I am a deals lawyer, and I write software. I am an “impending death of the legal profession” apostate. New technology—“expert systems”, “AI”, “machine learning”, “deep neural networks”—will not “eat” lawyerdom, at least not as deals lawyers know it. Deals lawyering has always lived, and taken responsibility, out ahead of what rote systems can administer. Rote systems become problem solving table stakes. And the lawyer who’s defined the client’s problem has nine-tenths of the job done.

If you asked me to spec out what any artificial intelligence system would have to do to replace, rather than augment, the core value proposition of a single respected colleague tomorrow, I couldn’t deliver, even with a perfect training set for yesterday on hand. Feed your neural net Christensen and Susskind and you will get … more Christensen and Susskind, or uncanny simulacra. As for what large networked systems can and will be trained to do: I look forward to declaring more of what I do today “drudgework”, and delegating it to robots. The common denominator will rise, and my responsibility will rise with it. The “lawyering” I want to do is at the margin.

Cynicism about the legal profession’s system-wide efficacy, on the other hand, is mandatory. The facts compel it. And a great deal of pain.

Fortunately, all the fundamental technology required for an efficient, accessible, ethically laudable American deals law profession—in law and in software—has existed for decades. The system is held back by the technology lawyers have adopted, often enthusiastically, early, and at great expense, and not by the tardiness of prophecized salvation, either for or from the profession.


There are many yokes to cast off. I am particularly irked by one.

Cut, Copy, and Paste. Their wands of their invocation—Ctrl, C, X, and V—shine, pearlescent from wear, on the keyboards of young and old. In their glinting reflection of overhead light, you can nearly make out the tears of the redundant scrivener. The very symbol of law office dissent, Bartleby, vanquished!

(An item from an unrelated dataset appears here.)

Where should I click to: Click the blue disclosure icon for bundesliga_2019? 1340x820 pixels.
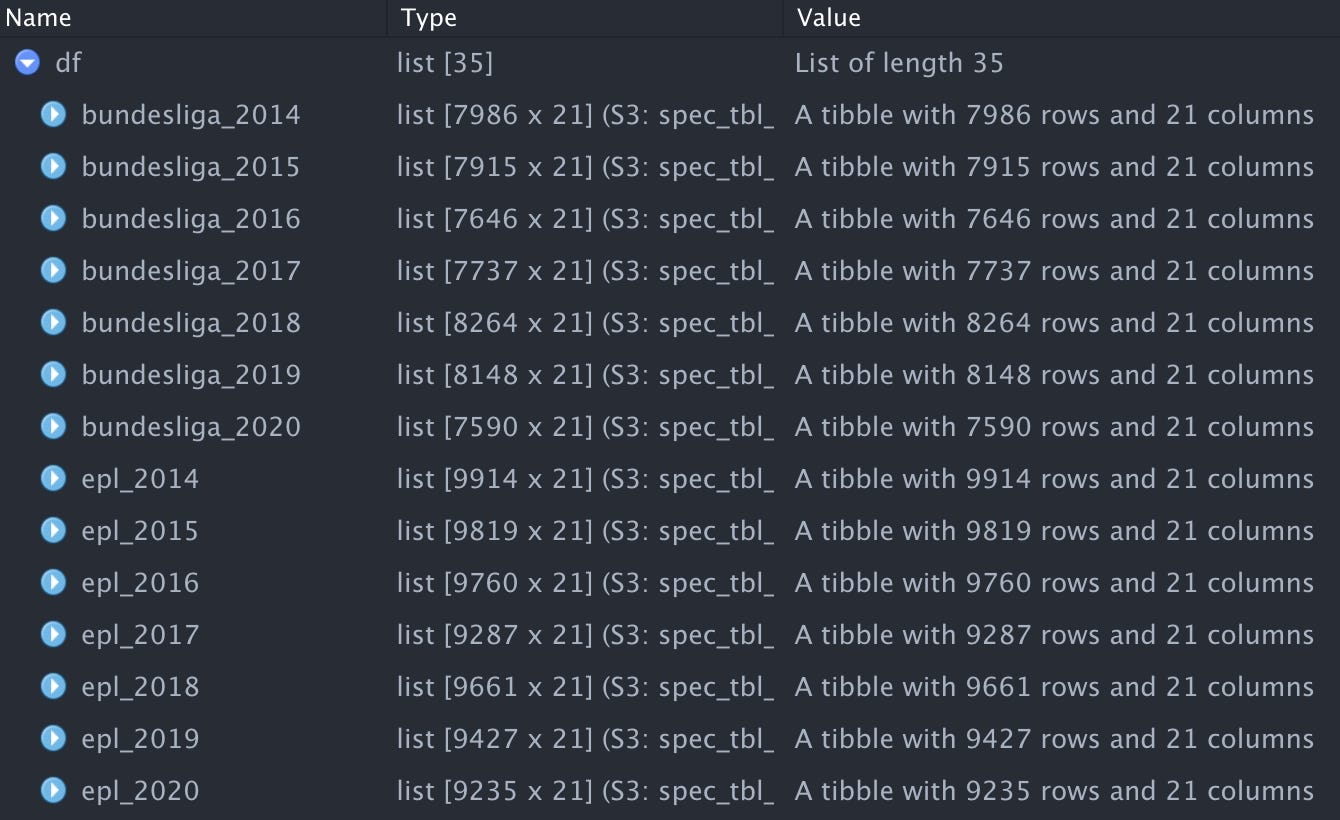(x=53, y=374)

But Cut, Copy, and Paste were no revelations. Their graphical manifestations—techno-pagan “icons” of scissors, clipboards, stacked pages—allude to their tangible predecessors. The photocopier. The spirit duplicator. Mimeo. Carbon paper. The printing press. The polygraph. All spewing fodder for diligent slicer-dicer-pasters, plus a few less diligent casualties.

Cheap copying precedes cheap networking in the history of the professional computer. The improvement was incremental. The typewriter went electric. The electric typewriter begat the word processor. The word processor reduced to software … for the mini, for the PC, for the rectangles in our pockets.

Alright, if you insist: Software has “eaten” the office. But it has not been thoroughly digested. Skeuomorphs abound. What member of the papercraft pantheon has not been “implemented” for mainframes, “ported” to personal computers, then “cloudified” again? The filing cabinet. The bookmark. The highlighter. The mailbox. A new “industry” has rendered them all, slavishly, in one less dimension. Thus has the “twenty-first-century law office” become a cartoon of the twentieth’s. And we are become cartoon characters, dashing from punchline to punchline at attention-deficit speed.

Bravo! It’s what we asked for.

Bravo! It’s what we paid for.

Bravo! It’s what we got.


Copying’s a wicked high. It pays quick and cheap, collects slow and dear. Tolerance, dependence, and congenital copiers follow in its wake. Ignore the easy cases: Copying a bad precedent. Forgetting what was changed. Notice by undersea telegraph cable in a mobile phone startup’s bylaws. Even the right form, or clause, or snippet, pasted in the correct place, costs more than it should.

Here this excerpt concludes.